Switching units or switching structures pertaining to this kind with three switching stages has also been denoted a first, second and third switching stage, in a consecutive order, and bearing this in mind it should be noticed that the second switching stage corresponds to the here denoted third switching stage and the third switching stage corresponds to the here denoted second switching stage.
It is, for a man skilled in the art, obvious that such switching units are can handle two-way communication regarding the flow of information but in simplifying purpose the following description will only disclose one selected direction regarding the flow of information.
Multi step switching, pertaining to the kind described above, are previously known in a number of various embodiments and the principal construction and the dimensioning rules concerning a none blocking three stage switching unit are shown and described in more detail in the publication "ISDN and Broadband ISDN" under the section 2:3 "Space-Division Switching" and specifically on page 33 with reference to FIG. 2.8.
The principal construction of a three stage switching unit is here described and dimensioned to be able to provide a none blocking signal transmission at a passage of incoming connections.
The structure of used first, second and third switching stages is not given in detail.

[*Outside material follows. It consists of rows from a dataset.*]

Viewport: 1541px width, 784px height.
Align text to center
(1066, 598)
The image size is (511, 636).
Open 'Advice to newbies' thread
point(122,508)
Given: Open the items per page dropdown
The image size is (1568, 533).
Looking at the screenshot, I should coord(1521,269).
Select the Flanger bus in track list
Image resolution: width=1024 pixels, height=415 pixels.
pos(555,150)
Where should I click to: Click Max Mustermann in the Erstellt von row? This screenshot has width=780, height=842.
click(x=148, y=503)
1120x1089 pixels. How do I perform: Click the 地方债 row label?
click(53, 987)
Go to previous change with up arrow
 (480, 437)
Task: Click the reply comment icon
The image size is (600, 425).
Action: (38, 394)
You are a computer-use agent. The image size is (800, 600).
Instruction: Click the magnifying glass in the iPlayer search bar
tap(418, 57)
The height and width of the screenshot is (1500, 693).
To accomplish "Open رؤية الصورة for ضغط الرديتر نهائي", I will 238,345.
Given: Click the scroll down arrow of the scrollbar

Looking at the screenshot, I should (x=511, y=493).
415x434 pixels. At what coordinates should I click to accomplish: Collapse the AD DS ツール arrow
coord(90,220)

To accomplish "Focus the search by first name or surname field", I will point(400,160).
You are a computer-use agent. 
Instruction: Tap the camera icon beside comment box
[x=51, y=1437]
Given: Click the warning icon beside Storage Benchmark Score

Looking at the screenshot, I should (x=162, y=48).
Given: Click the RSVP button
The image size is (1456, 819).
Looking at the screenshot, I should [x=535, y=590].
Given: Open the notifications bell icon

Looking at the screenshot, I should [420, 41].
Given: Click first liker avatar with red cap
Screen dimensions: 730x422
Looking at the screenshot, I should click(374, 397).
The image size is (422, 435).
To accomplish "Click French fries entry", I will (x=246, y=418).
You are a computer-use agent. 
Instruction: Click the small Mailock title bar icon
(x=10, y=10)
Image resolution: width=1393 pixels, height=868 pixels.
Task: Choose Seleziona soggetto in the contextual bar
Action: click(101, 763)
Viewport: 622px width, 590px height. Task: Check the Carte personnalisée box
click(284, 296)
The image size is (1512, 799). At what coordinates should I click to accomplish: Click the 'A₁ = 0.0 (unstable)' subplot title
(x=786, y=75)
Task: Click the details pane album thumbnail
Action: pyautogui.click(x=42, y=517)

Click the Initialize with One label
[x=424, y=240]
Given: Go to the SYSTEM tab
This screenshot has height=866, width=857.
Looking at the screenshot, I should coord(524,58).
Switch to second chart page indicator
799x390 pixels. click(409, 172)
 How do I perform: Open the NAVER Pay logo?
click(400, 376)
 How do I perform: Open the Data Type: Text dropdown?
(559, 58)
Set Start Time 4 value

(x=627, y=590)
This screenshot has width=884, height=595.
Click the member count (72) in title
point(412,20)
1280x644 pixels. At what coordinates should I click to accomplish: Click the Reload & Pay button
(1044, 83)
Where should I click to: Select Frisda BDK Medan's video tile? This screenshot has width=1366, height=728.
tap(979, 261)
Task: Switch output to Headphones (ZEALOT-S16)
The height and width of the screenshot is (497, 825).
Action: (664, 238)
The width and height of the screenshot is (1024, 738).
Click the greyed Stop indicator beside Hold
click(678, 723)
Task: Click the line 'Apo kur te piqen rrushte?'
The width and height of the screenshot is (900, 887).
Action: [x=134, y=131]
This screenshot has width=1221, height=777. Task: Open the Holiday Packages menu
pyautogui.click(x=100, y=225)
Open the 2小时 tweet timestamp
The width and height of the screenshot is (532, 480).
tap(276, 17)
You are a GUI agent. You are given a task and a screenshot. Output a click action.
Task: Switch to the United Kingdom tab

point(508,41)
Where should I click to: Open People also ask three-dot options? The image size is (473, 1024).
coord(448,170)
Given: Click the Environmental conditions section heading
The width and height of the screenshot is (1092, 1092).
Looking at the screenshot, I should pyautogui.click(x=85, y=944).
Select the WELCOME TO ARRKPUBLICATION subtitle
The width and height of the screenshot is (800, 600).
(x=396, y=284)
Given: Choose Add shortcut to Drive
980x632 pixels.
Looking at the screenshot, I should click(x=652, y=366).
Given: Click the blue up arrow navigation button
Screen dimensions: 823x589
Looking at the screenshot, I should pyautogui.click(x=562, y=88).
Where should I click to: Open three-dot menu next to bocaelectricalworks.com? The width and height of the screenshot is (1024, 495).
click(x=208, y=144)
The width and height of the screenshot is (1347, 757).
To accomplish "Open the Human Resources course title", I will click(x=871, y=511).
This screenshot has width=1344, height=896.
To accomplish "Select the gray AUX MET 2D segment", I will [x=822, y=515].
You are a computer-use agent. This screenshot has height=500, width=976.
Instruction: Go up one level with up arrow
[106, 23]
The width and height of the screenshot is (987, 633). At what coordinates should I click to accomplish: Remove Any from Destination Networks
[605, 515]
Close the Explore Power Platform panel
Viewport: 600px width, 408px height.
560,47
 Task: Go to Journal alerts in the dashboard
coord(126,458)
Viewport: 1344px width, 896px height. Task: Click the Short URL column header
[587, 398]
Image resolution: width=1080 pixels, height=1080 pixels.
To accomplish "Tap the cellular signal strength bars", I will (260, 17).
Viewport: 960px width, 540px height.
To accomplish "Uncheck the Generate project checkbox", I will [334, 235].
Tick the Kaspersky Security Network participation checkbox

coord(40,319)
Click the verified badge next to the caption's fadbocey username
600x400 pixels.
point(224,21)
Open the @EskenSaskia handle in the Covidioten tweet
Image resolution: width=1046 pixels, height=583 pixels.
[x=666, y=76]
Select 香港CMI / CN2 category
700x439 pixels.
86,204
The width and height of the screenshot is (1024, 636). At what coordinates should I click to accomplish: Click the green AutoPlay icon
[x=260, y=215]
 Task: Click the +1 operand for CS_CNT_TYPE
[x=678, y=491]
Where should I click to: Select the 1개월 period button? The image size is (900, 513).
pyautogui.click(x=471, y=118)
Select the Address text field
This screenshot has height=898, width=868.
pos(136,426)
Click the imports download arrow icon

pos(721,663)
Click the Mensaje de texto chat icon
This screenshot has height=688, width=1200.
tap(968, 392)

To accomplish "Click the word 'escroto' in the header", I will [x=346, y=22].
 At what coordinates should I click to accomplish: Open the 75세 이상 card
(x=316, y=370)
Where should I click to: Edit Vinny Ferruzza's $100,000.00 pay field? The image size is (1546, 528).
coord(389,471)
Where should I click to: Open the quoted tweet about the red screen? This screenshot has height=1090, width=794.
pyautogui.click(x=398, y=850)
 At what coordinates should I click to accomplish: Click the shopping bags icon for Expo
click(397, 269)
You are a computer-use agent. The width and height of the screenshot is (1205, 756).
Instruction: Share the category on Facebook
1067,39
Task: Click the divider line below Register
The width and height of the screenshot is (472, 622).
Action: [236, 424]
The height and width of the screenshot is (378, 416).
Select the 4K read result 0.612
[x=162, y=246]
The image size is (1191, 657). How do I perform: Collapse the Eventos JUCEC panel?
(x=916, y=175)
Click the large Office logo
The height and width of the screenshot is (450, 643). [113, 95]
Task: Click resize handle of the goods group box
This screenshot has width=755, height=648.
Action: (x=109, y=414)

It is, nevertheless, known to form said switching stages so that these are adapted to pass used electrical information-carrying digitized signals, whereby electrical conductors are related to each other and structured according to the pattern indicated by the publication.
Taking the significant features of the present invention under consideration it can also be mentioned that it is previously known to be able to receive electrical information-carrying signals and to, through electro-optical converters, convert these to optical pulses of light and to transmit these light pulses on an optical conductor to an opto-electrical converter which receives said optical pulses and transmits corresponding electrical information-carrying signals.
Such optical information-carrying systems have been used within various electro technical applications, such as large switching units, in order to transmit information-carrying signals longer distances, as in between different or similar cubicles.
Taking the significant features, and thereto significant measures, of the present invention under further consideration it can be mentioned that totally optical switching units are previously known and described through the publication "Technical Digest of Conference on Optical Fiber Communication" in the article "Feasibility demonstration of 2,5 Gbit/s 16.times.16 ATM photonic switching matrix" on pages 93 to 94, by the authors D. Chiaroni et al and the publication "Proc. Topical Meeting on Optical Amplifiers and their Applications, postdeadline paper", 1992, in the article "Monolithically integrated 4.times.4 InGaAsP/InP laser amplifier gate switch arrays" on pages 38 to 42, by the authors M. Gustafsson et al.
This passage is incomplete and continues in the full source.